Gelet op het voorgaande rijst de vraag of het overlijden van het slachtoffer het gevolg is geweest van een alcoholintoxicatie of van verstikking doordat haar ademhaling is belemmerd bij de orale seks.
Cruciaal bij het beantwoorden van deze vraag is de vaststelling van de patholoog dat beide mogelijke doodsoorzaken niet leiden tot specifieke forensisch pathologische bevindingen. Deze bevindingen komen in beide gevallen doorgaans overeen en zijn dus aspecifiek. Daarom kan in deze zaak op basis van de aangetroffen forensisch pathologische bevindingen geen onderscheid worden gemaakt tussen de waarschijnlijkheid van beide hypothesen (ademhalingsbelemmering versus alcoholintoxicatie). Dit betekent dat het overlijden van het slachtoffer volgens de patholoog goed kan worden verklaard als gevolg van ademhalingsbelemmering (bij orale seks) of een alcoholintoxicatie of een combinatie van beide. Als het slachtoffer reanimatiebehoeftig is geworden tijdens of direct na orale seks, is dit waarschijnlijker (ordegrootte bewijskracht: 10-100) onder een hypothese van overlijden (mede) door ademhalingsbelemmering dan onder een hypothese van overlijden louter als gevolg van alcoholintoxicatie.

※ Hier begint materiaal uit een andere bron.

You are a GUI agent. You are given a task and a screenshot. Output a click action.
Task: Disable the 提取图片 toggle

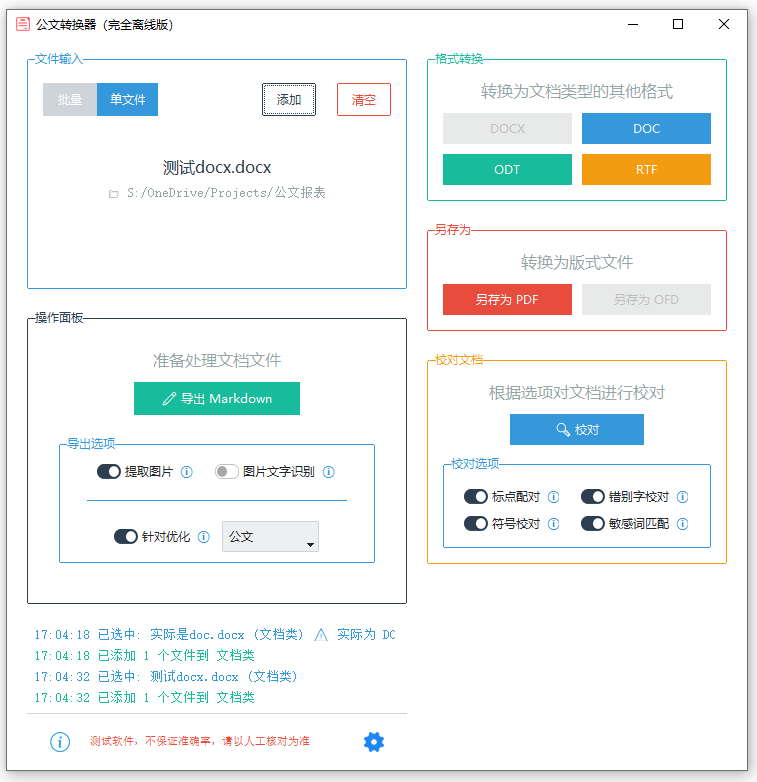(x=109, y=472)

Tussenconclusie: antwoord op vraag 2
De rechtbank concludeert dat, gezien het forensisch bewijs, een alcoholintoxicatie als doodsoorzaak niet kan worden uitgesloten. Bij deze stand van zaken is naar het oordeel van de rechtbank niet wettig en overtuigend bewezen dat het overlijden van het slachtoffer aan de verdachte kan worden toegerekend. De rechtbank zal de verdachte daarom vrijspreken van de strafverzwarende omstandigheid dat het feit de dood tot gevolg heeft gehad.